UW Health prepares for COVID-19 surge
Dr. Nasia Safdar, medical director of infection control and prevention at UW Health, provided an update Thursday afternoon on steps that the health system is taking to prepare for a potential surge of COVID-19 patients.
Edited excerpts from the interview are below.
WHN: What are the most recent steps UW Health has taken?
NS: We have instituted a recommendation that employees actively monitor themselves for fever and respiratory symptoms and they are asked not to come into work if they have any symptoms. There’s restrictions on visitors for all patients in the hospital. And there is rescheduling, postponement and general consolidation of elective procedures and surgeries to allow the healthcare system the capacity to deal with COVID-19.
WHN: Are you moving around any units or calling up retired workers?
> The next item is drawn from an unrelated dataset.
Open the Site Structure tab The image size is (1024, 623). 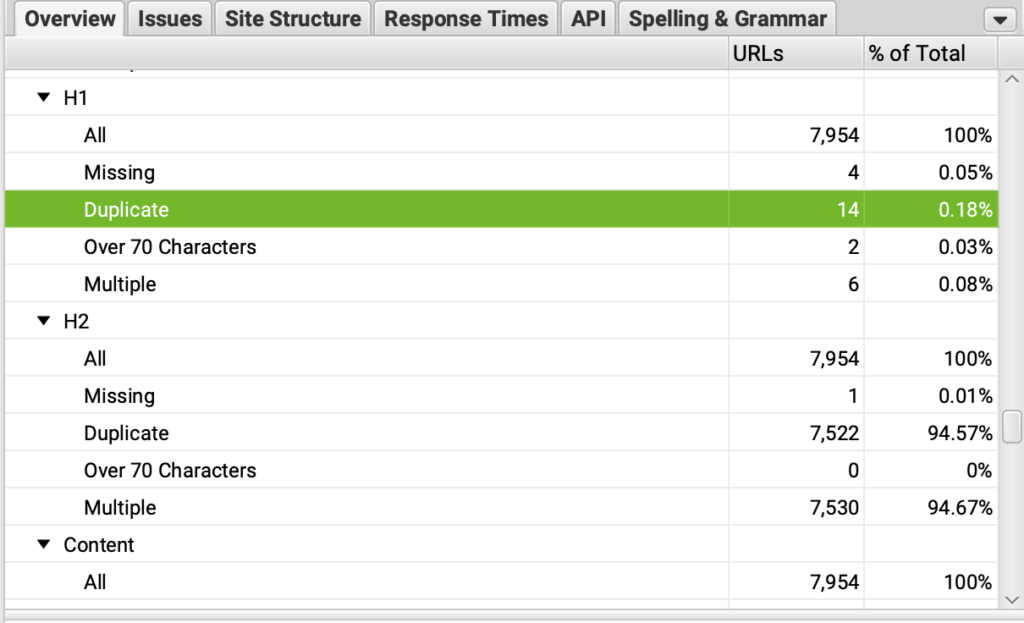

NS: We are. We want to manage the workforce. We’re calling up retired people. There are a number that are volunteering who are able to be used in various ways such as manning the phone, triage line or talking to patients virtually or any other manner of tasks needed to be accomplished. As we have cut down on the number of elective surgeries and procedures as well in the clinic setting, it gives an opportunity to open up some space to separate the patients with respiratory illness from the ones who don’t so that there is the social distancing between those groups. And we also are moving staff around to be able to accommodate these new changes in workflow. There is a large workforce of trainees, residents and fellows who are certified physicians, and so are very active. But they could be doing more than what they are doing now and their license would allow that. So those are things that we’ve been considering.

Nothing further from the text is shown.